→ **Problem to work on**
Report each line of the records below that contains the string "entrega", matching case exactly.

→ **Available data**

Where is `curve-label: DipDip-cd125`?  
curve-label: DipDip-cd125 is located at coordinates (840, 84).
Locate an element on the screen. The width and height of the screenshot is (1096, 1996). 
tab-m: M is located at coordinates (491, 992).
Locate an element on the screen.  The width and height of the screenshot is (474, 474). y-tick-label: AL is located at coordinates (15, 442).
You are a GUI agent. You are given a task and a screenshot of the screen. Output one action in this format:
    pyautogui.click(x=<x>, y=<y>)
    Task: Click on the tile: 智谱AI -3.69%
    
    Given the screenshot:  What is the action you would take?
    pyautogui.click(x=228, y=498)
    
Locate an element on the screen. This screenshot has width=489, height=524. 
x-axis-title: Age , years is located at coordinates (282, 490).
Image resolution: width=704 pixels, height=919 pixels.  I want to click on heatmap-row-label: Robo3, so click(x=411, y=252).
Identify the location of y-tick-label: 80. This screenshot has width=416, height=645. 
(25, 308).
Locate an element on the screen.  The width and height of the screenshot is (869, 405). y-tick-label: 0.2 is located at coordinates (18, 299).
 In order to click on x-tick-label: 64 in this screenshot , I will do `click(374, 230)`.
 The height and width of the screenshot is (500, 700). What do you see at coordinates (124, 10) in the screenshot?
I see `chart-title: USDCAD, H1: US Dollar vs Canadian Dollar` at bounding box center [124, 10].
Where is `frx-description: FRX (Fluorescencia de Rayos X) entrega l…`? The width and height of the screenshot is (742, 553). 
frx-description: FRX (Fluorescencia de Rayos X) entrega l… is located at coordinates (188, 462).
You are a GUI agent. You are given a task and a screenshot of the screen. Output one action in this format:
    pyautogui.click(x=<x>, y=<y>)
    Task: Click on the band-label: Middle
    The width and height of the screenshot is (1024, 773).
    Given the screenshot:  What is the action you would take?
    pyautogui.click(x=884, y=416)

→ **Result of this exercise**
Where is `frx-description: FRX (Fluorescencia de Rayos X) entrega l…`? The width and height of the screenshot is (742, 553). 
frx-description: FRX (Fluorescencia de Rayos X) entrega l… is located at coordinates (188, 462).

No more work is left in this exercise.